There hasn’t been a lack of fabric and yarn purchases lately, but not all of it has been for me. These lovelies however, are all mine…

I bought the bottom two fabrics for my pants-project, which I have to admit hasn’t made much progress.. yet! I’m waiting for a chunk of available time to take my existing pair apart, but I have gotten my hands on some fabric I intend to make pants of! There is a dark denim that I’m hoping will fade to something closer to grey than blue, and a fine-waled dark brown-grey corduroy. It’s fairly thin however, and it might not be as suitable for pants as I thought it would be when I bought it. Fear not! I’m pretty sure I can find something to make with it! It’s so soft and pretty…

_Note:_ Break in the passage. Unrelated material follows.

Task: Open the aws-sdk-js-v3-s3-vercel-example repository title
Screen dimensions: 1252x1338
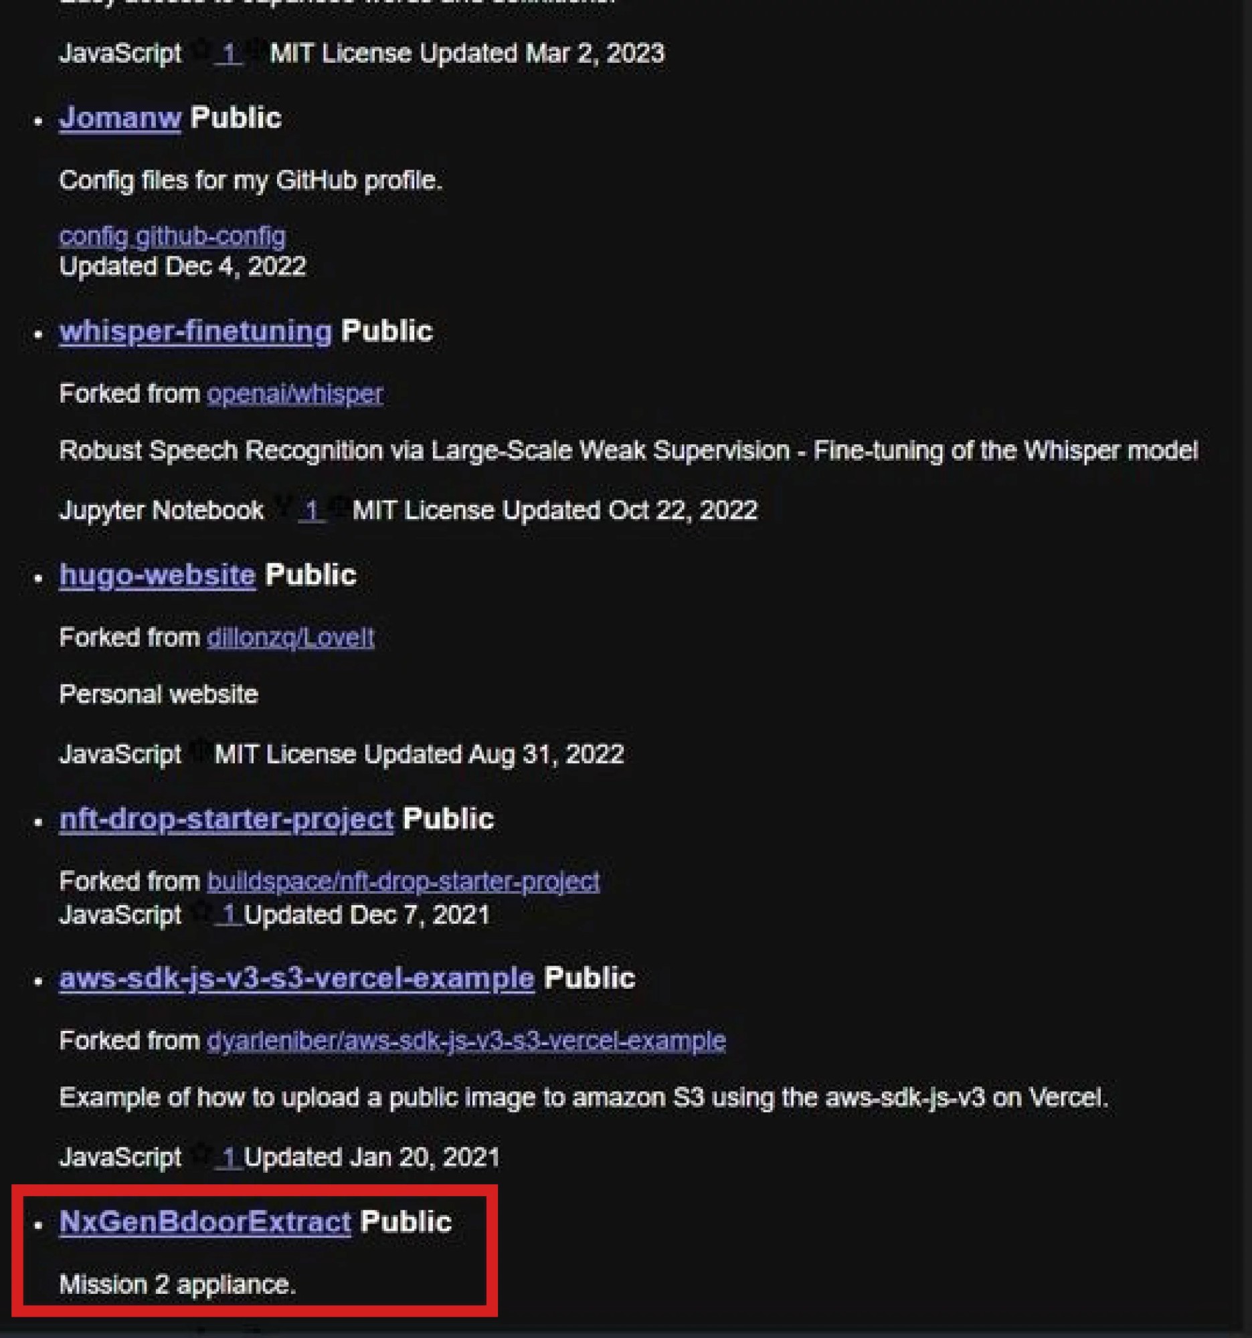Action: pos(297,978)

The yellow dupioni is really more muddy acid green in real life – it’s like navy or true red I guess; really hard to photograph. I only got myself a half yard of this, but it should make yards upon yards of bias strips. After the sewing techniques workshop I took a little while back, I’m completely in love with bias strips and what they can be used for, and I have bound seams, hong-kong hems, piping, and lots more in mind! Imagine finishing off the inside of a skirt with a pop of shimmery yellow-green silk dupioni? Fun!

Lastly, my splurge… There was a fabric rep at my school recently, and we were able to order some fabrics usually only available wholesale to designers. This richly colored silk/cotton blend just jumped out amongst the rest, begging to come home with me and be turned into the best summer dress ever. And that’s the latest addition on my sewing list: The Best Summer Dress Ever. Oh! That fabric is so pretty!

(Denim and corduroy from Fishman’s Fabrics, and silk dupioni from Vogue Fabrics, both in Chicago)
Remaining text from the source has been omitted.